* Saved entries:
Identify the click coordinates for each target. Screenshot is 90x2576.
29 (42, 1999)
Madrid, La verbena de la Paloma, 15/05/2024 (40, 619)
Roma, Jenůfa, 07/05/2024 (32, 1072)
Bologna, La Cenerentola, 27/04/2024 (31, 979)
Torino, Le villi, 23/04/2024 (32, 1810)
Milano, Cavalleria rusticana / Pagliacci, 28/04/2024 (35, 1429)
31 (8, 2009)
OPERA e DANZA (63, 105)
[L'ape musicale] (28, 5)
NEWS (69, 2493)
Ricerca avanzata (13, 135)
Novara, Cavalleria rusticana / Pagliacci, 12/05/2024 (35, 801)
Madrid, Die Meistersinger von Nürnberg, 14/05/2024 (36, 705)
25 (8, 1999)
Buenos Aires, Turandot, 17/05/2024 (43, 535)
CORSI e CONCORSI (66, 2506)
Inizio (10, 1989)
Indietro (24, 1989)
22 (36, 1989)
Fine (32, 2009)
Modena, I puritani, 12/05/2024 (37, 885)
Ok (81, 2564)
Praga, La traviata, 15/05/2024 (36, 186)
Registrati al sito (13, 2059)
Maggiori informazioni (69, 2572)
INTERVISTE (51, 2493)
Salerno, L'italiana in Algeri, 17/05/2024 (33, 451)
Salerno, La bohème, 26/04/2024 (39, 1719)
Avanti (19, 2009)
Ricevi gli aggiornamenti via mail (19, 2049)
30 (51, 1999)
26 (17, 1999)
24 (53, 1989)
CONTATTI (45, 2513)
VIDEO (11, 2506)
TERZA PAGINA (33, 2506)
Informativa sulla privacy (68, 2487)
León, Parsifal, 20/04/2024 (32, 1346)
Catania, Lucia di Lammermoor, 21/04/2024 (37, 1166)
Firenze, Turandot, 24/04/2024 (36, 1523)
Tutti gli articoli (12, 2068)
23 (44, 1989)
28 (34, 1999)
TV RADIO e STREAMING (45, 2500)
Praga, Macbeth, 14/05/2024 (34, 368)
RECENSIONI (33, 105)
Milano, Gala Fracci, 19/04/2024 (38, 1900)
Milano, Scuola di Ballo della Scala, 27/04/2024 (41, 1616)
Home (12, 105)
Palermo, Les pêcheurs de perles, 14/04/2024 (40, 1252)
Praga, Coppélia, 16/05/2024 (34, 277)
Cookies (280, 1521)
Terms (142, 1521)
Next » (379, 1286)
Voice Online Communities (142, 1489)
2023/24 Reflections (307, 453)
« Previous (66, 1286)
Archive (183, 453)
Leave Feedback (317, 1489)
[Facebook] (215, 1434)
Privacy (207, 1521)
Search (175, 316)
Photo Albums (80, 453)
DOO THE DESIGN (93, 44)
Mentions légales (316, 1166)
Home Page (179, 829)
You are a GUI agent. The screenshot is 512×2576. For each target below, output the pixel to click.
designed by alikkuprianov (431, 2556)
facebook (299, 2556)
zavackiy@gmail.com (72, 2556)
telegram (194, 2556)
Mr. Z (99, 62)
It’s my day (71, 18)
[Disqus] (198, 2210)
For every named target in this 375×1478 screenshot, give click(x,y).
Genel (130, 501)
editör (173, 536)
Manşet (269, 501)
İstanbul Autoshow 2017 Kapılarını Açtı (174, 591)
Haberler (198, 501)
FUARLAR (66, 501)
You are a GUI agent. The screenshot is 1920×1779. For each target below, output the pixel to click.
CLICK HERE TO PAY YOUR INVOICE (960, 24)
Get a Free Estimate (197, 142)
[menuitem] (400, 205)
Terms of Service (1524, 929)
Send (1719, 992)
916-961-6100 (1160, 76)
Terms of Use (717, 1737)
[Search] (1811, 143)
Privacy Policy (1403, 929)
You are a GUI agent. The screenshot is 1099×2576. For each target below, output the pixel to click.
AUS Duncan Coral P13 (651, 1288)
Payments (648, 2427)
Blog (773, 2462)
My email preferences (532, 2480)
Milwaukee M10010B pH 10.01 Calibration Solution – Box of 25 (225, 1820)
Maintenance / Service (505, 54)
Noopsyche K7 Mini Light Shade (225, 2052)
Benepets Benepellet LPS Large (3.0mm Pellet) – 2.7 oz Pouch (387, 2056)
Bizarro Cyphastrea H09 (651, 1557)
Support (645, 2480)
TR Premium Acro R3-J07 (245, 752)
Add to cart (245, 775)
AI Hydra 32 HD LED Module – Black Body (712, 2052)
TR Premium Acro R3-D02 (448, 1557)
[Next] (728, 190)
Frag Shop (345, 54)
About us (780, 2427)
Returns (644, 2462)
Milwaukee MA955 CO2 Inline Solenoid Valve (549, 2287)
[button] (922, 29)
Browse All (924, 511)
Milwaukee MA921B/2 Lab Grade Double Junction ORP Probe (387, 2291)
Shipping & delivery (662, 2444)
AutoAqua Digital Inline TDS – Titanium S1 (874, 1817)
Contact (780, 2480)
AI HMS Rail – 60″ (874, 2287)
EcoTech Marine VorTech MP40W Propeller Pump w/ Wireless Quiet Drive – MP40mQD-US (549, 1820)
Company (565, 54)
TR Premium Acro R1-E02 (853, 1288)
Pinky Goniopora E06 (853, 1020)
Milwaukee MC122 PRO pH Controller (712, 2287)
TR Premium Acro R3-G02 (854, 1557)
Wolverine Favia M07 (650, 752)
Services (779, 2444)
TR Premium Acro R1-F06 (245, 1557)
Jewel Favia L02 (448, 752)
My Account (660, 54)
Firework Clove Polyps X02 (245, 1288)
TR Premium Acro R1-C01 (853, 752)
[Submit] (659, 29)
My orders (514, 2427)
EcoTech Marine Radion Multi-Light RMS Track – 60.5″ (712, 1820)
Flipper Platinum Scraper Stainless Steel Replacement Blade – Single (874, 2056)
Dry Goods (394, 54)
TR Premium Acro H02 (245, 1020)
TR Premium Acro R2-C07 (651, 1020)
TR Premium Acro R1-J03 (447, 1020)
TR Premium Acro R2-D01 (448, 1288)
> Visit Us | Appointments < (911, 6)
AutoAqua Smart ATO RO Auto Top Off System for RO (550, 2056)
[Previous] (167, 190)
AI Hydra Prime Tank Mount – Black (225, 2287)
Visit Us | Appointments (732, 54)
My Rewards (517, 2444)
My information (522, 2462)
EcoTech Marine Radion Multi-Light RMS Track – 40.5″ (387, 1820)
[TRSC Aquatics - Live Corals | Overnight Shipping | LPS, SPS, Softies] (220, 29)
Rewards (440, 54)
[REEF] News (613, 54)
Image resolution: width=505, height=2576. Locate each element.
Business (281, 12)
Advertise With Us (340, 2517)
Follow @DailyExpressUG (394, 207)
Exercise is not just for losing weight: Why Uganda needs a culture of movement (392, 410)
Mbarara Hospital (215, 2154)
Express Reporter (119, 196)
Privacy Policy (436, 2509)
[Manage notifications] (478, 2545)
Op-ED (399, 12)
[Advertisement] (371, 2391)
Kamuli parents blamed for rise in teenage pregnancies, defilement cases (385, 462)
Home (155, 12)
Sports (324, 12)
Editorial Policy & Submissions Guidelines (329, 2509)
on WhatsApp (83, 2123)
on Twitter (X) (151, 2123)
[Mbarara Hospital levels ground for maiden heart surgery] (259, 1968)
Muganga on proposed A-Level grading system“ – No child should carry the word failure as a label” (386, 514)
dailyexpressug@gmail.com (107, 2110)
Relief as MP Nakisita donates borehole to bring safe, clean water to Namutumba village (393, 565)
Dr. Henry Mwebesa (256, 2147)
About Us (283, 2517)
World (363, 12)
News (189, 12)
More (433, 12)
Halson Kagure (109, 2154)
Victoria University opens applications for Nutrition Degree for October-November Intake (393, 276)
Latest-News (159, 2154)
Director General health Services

* WHAT TO PRODUCE: All that should be written out is the stretch of lines above between the one holding "facebook (299, 2556)" and the one holding "Send (1719, 992)", inclusive, exactly as given.

* TASK RESULT:
facebook (299, 2556)
zavackiy@gmail.com (72, 2556)
telegram (194, 2556)
Mr. Z (99, 62)
It’s my day (71, 18)
[Disqus] (198, 2210)
For every named target in this 375×1478 screenshot, give click(x,y).
Genel (130, 501)
editör (173, 536)
Manşet (269, 501)
İstanbul Autoshow 2017 Kapılarını Açtı (174, 591)
Haberler (198, 501)
FUARLAR (66, 501)
You are a GUI agent. The screenshot is 1920×1779. For each target below, output the pixel to click.
CLICK HERE TO PAY YOUR INVOICE (960, 24)
Get a Free Estimate (197, 142)
[menuitem] (400, 205)
Terms of Service (1524, 929)
Send (1719, 992)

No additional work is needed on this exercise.